The industry has been witnessing changes on similar lines where customers are at the center of all services. Financial regulations like PSD2 and open banking aim to – (1) introduce new financial services, (2) emphasize on innovation, (3) infuse competition in the market, and most importantly (4) offer better customer experience.

PSD2 also enforces banks to share financial data with registered service providers to help consumers manage their finances more conveniently. The bank data could also help lenders to perceive customer preferences when it comes to obtaining credit services.

As open banking is spreading widely, new and innovative use cases based on bank data are becoming apparent across the finance sector. There are distinct advantages for lenders in the use of bank data. From facilitating lending decisions to reducing the chances of frauds, bank data is poised to open doors to myriad of benefits for lending businesses.

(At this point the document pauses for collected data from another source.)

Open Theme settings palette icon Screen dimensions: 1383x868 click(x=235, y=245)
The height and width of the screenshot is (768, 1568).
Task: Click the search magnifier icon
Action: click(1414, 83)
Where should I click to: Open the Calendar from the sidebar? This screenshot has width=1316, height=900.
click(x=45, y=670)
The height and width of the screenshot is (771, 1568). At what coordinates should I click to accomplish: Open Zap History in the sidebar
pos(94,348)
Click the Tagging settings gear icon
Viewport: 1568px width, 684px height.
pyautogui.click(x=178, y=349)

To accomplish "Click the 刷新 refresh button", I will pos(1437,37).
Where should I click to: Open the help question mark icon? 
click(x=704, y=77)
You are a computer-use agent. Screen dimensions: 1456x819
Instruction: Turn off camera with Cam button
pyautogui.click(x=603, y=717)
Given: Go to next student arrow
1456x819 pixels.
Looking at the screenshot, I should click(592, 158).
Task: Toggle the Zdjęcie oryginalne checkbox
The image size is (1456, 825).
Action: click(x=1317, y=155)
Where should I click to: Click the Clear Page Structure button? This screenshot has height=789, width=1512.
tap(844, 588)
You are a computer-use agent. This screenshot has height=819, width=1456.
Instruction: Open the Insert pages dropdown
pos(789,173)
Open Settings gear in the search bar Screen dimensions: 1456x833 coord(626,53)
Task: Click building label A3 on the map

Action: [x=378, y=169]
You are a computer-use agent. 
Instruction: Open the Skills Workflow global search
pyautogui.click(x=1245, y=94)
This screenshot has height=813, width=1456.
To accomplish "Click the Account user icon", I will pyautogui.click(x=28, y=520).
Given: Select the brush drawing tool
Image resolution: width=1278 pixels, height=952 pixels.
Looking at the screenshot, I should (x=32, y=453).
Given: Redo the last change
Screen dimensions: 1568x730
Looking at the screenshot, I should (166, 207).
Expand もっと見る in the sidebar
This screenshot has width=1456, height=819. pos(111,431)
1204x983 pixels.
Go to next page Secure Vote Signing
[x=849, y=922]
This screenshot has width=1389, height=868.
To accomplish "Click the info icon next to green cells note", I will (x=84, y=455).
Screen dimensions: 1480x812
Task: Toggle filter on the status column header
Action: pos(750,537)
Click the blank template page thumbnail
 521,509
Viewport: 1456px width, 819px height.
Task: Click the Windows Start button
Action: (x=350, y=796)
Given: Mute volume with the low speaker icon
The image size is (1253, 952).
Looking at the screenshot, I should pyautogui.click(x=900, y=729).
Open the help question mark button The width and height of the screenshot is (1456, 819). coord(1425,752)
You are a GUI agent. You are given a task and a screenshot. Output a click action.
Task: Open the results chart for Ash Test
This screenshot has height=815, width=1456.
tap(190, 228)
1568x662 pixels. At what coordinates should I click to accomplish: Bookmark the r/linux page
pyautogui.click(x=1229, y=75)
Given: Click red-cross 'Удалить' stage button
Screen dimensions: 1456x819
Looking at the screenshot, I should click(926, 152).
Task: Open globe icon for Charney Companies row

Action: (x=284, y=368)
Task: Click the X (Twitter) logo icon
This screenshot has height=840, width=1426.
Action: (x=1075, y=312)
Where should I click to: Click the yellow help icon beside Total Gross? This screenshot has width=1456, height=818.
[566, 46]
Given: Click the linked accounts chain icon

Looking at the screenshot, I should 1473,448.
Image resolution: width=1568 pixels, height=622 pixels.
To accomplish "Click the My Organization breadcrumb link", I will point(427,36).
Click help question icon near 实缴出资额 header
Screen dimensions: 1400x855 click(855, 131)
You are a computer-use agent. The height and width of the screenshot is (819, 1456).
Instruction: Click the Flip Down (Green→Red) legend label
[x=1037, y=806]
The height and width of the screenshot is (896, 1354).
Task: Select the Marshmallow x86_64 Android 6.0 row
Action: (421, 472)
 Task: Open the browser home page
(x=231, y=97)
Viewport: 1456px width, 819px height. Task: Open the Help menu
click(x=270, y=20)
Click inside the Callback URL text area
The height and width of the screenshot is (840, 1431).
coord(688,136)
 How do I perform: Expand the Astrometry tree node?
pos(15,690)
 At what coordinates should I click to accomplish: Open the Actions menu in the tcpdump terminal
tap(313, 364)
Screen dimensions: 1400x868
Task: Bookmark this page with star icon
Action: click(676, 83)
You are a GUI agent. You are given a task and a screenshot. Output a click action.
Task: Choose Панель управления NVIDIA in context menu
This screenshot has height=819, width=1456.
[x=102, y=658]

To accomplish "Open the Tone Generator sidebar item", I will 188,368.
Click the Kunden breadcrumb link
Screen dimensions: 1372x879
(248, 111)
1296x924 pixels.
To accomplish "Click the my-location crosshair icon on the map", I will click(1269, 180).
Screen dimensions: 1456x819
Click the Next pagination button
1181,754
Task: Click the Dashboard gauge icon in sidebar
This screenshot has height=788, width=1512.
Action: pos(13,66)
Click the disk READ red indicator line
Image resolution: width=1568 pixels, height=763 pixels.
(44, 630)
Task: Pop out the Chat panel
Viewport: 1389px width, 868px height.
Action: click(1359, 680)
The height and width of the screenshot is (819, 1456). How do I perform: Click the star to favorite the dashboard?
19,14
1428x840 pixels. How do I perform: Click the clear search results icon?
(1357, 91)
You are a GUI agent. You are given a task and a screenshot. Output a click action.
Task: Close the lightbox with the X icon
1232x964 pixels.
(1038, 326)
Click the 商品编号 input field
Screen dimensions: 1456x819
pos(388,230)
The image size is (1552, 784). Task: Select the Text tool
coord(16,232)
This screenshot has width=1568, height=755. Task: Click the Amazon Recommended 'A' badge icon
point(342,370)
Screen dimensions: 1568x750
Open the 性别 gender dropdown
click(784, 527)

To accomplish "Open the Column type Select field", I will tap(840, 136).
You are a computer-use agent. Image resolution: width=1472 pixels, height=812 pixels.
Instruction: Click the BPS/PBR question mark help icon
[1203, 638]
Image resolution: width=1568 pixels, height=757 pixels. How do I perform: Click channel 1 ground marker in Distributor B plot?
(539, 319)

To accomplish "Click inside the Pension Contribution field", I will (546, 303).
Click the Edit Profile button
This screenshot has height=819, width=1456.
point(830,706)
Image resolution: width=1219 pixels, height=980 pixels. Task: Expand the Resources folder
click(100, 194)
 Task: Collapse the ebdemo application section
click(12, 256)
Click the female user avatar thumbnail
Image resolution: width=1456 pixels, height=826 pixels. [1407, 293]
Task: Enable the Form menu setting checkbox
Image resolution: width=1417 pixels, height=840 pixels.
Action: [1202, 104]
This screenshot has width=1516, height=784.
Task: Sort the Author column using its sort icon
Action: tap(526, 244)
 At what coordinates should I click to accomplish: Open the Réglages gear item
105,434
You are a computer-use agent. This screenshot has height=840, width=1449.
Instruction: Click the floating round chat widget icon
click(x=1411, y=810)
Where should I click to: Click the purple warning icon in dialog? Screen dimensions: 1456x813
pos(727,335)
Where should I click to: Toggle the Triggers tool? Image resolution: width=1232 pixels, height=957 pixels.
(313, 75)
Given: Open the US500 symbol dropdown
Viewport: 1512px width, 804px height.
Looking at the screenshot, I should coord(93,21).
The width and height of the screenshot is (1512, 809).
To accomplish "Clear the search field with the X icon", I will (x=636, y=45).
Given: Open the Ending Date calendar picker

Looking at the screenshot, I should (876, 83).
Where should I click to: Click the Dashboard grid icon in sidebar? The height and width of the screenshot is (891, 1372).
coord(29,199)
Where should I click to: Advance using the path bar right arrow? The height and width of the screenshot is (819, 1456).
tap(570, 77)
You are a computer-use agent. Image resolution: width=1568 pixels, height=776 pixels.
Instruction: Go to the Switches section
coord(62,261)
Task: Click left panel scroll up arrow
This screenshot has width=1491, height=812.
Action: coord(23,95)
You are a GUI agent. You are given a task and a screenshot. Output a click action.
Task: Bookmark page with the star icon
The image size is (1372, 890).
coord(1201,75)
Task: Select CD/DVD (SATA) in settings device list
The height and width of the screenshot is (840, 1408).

1. Accurate lending decisions

Currently, lenders heavily rely on credit score to assess the creditworthiness of borrowers. While these reports offer significant insights into the borrower, real-time bank data could help lenders to gain deeper insights into user’s payment patterns, transaction details, preferred services, and more.

Financial data shared by banks can significantly assist loan application analysis by showing income, expenditure, and investments of the borrower. Lenders can then accurately decide the amount, the interest rate, and tenure of the loan more accurately to avoid credit failures; or reject the application.

2. Reduction in time

From loan application to approval, lenders spend several hours in screening applications and analyzing documents to ensure safer and secure lending. Coherently documented data could speed up the entire process to be completed in minutes. Accessing the bank data, lenders can retrieve the user information quickly to complete KYC and AML checks. The total time taken to loan origination process could be tremendously reduced – resulting in shorter turnaround time and better customer satisfaction.

3. Serve borrowers with low credit scores

Credit scores and reports cater to banks in analyzing the creditworthiness of the borrower. The score is generally produced by analyzing limited bank account details, past loans, income statements, etc.

Right now, many individuals who might be eligible for a loan are denied due to low credit scores or lack of sufficient details. Bank data could assist lenders in looking beyond the credit scores and making decisions based on their actual payment and income analysis. Moreover, several other factors could be included to calculate the score more accurately. This could also work to widen the prospective pool of applicants, therefore gaining new business.

4. Reduce the chances of frauds

The lending industry has always faced the acute problem of frauds. The problem is global, and no country is fully protected. Real-time bank data can offer an impeccable fraud detection solution for lenders.

Bank data can easily and quickly confirm the integrity of an applicant that can help to eradicate frauds. Moreover, lenders can also keep a constant track on the bank data and designate transactions that denote fraudulent activity or the elevated risk of fraud. It could ensure the applications and documents that are submitted are accurate, and no misleading data is produced.

5. Enhance customer experience

As consumers are demanding easier and instant access to loans, lenders must modernize their processes to meet their requirements. Real-time bank data could help to speed up the decision process and credit analysis to offer a shorter turnaround time. Faster and more efficient processes could be the key for lenders to offer applicants with better user experience.

To conclude, the landscape of lending is constantly evolving. Businesses must innovate and adopt regulations to sustain in this competitive market. Many lenders around the world have started adopting open banking in hope to increase operational efficiencies, improve sales, and enhance user experience. With PSD2 and open banking, there is more to come that can entirely change the way we used to manage our finances. Access to bank data and Fintechs entering the market might be just the beginning of the innovation.